Saturday, March 18th, 2017
Reynard Loki , - Alternet
Stephan: Monsanto is, in my view, an evil corporation, anti-life, anti-wellbeing. Don't buy anything made by a Monsanto owned company and urge family and friends to do the same. Here is a list of those corporations. Print it out and take it with you when you go shopping.
Credit: Sustainablepulse.com
Monsanto suffered a major setback Tuesday when a federal judge in San Francisco unsealed documents that call into question the agrichemical giant’s research practices and the safety of its best-selling herbicide, RoundUp, the world’s most-produced weedkiller. The documents counter industry-funded research that has long asserted Monsanto’s flagship product—used by home gardeners, public park gardeners and farmers, and applied to hundreds of crops—is relatively safe. (emphasis added)

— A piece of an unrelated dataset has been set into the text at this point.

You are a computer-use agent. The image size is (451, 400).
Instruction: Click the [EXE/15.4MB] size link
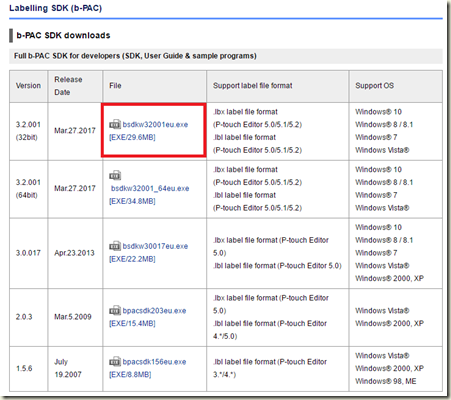click(x=132, y=323)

According to the New York Times:
The court documents included Monsanto’s internal emails and email traffic between the company and federal regulators. The records suggested that Monsanto had ghostwritten research that was later attributed to academics and indicated that a senior official at the Environmental Protection Agency had worked to quash a review of Roundup’s main ingredient, glyphosate, that was to have been conducted by the United States Department of Health and Human Services.
One of the documents unsealed by Judge Vince Chhabria was an email written by William F. Heydens, a Monsanto executive, giving his colleagues the green light to ghostwrite glyphosate research and then hire academics to put their names on the papers. […]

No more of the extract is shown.